_Job A_
List every person the Cohen plea discussion mentions by name.
_Job B_
According to the Cohen plea discussion, how many federal election campaign violations did Michael Cohen plead guilty to?
_Job C_
Transcribe the Cohen plea discussion from "He waited until" to "I mentioned Edwards.".

_Page_
He waited until she started making noise.

And she started making noise when he ran for president. If he was still the petty tyrant of the Apprentice boardroom, a story about porking a porn star would have just flattered his ego.
 
Do you even read what I wrote? I mentioned Edwards.

In the following post, which I didn't see while I was composing mine.

And none of the other mistress payments are relevant if there is evidence of specific communication directing the payment in order to win the election.

Perhaps, but your justification for believing in the likelyhood of such evidence, namely that the judge hasn't thrown out Cohen's guilty plea on that count, doesn't make sense to me. Judges aren't usually in the practice of taking on the role of defense counsel. If the defense pleads guilty, the judge is only going to reject that plea under extraordinary circumstances. The payment to Stormy is a lesser charge here. If the other charges are well supported and if the prosecution is recommending light sentencing (very likely since a plea deal was reached quickly) then I doubt the judge is going to consider it a miscarriage of justice that warrants tossing the plea. It's not like Cohen got stuck with a public defender who forced a bad plea on Cohen out of negligence or incompetence.
 
It doesn't matter if it's a "thing of value" to the campaign. It runs afoul, and obviously so, of the personal use prohibition on campaign funds, even if it used funds he donated himself to the campaign. You cannot use campaign funds, regardless of their source, for expenses that you would have incurred anyways, and Trump has been paying off women he slept with for years, long before he ran. Therefore it qualifies as personal use under federal election law.

You have an unqualified legal opinion that mirrors talking heads on conservative media, and Michael Cohen has pleaded guilty to two Federal election campaign violations on the record in open court. Which should I give more weight, I wonder?

_Data_
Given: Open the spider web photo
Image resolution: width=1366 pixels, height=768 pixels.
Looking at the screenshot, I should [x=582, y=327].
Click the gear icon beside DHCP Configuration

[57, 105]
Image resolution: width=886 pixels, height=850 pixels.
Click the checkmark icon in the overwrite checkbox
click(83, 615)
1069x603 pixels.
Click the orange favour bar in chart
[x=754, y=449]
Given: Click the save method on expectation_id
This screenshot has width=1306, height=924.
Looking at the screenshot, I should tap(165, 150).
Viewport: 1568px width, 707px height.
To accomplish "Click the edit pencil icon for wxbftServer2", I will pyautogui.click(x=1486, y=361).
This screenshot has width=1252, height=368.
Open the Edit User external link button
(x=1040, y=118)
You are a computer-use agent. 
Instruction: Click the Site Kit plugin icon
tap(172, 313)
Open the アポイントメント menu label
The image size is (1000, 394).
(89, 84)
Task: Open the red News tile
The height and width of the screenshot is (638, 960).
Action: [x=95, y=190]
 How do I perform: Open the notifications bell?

_Exercise response A_
Edwards, Michael Cohen, Stormy, Trump

_Exercise response B_
Two

_Exercise response C_
He waited until she started making noise.

And she started making noise when he ran for president. If he was still the petty tyrant of the Apprentice boardroom, a story about porking a porn star would have just flattered his ego.
 
Do you even read what I wrote? I mentioned Edwards.